Like this post if you’ve ever had too many thoughts in your head at once. Like it if any of them have ever given you a shiver, or a stomachache, or a physical pain.

Like this if you’ve ever freaked out over something completely irrational — the worry that you’re going to get hit by a stray bullet, or that you’ll accidentally drink a cup of bleach while you’re doing laundry (and you aren’t even doing laundry at the time). That’s a little bit of what anxiety is, what it does to people.

Like this if that freakout built into a complete and utter freakout, also irrational, about everything in the universe. Once I was on the subway and I started worrying about being late to work. I started hyperventilating. Then I started to worry about what the people next to me would think of me hyperventilating (one side: a business-suited, neat-haired guy who looked like he could be my boss at work; the other side: a cute girl), and that worry made me hyperventilate even more. I stared at the pattern of colors on the floor: black, maroon, white splashes. There were no stains, no squashed foods. It was probably freshly cleaned.
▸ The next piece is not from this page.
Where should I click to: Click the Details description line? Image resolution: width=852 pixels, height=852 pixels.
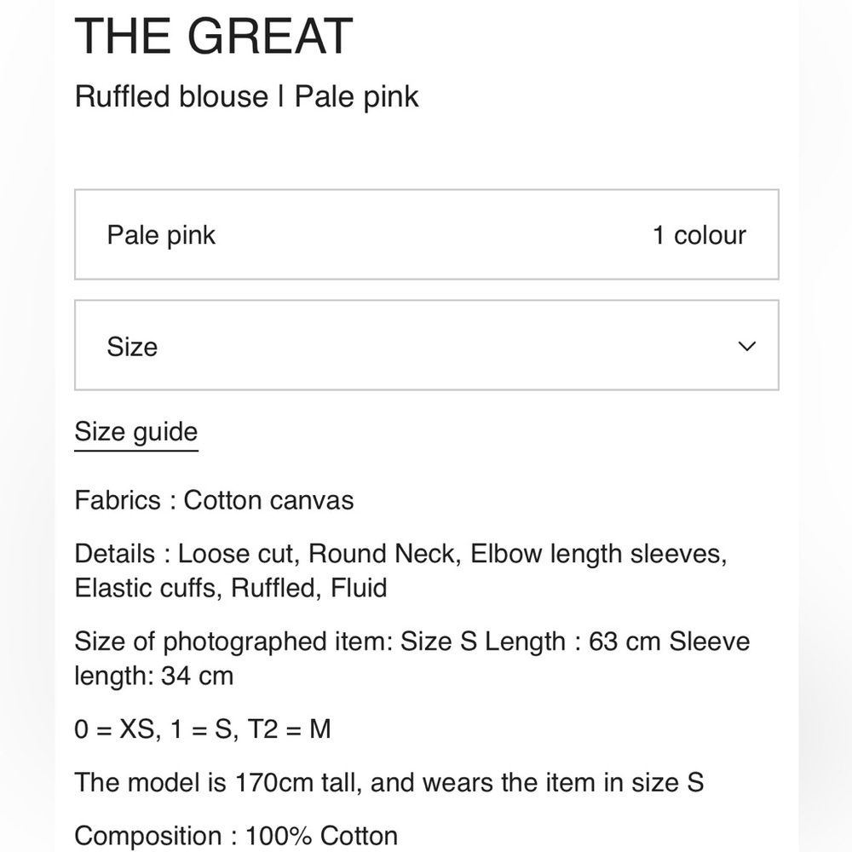point(402,554)
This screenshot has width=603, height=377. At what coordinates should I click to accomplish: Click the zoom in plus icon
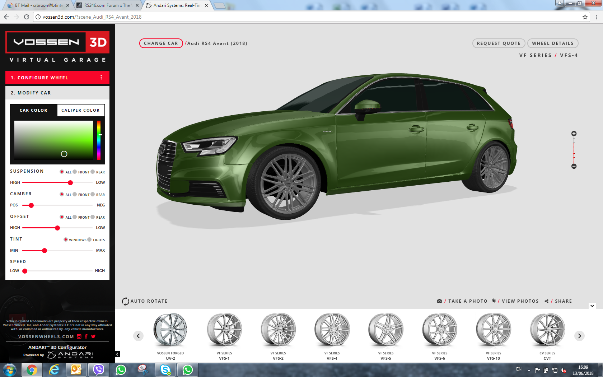[x=574, y=134]
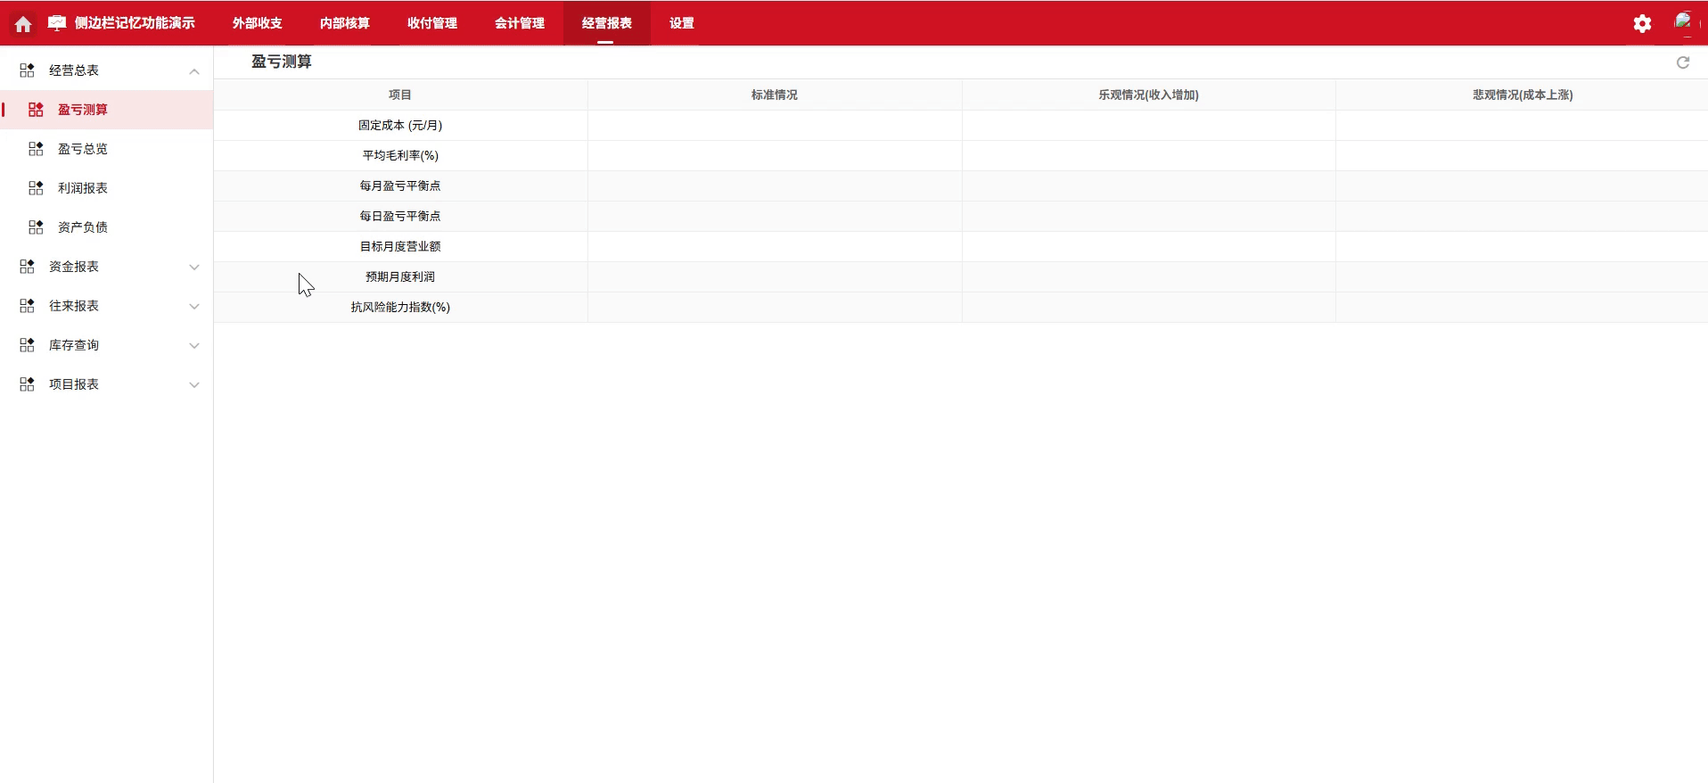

If I threw up, it would be the only stain on the ground. There. I’ve started thinking about throwing up. The moment is coming.

Like this if you’ve ever thought like that. Like it if you’ve ever been afraid of thinking like that. Or just like this post because you think I’m nuts, because I probably am.

Now write something, show it to everyone you know, and throw it into the Internet ether for everyone to see. Imagine they’re all thinking about you. Not just you: imagine that anything you say goes straight into their heads. Make a shameful confession. Tell a secret. Try to avoid saying something really colossally stupid — do not, DO NOT, tell them to think of you in your underwear — and then realize you just said it.

Panic.

The Vilna Gaon* says that it’s only by G-d’s infinite generosity that we are allowed to forget. Because otherwise we would learn everything there is to know from the Torah in two years, and we’d never be able to forget it, and we could never live up to the standards it sets for us and we’d spend our lives kicking ourselves for our insufficiency.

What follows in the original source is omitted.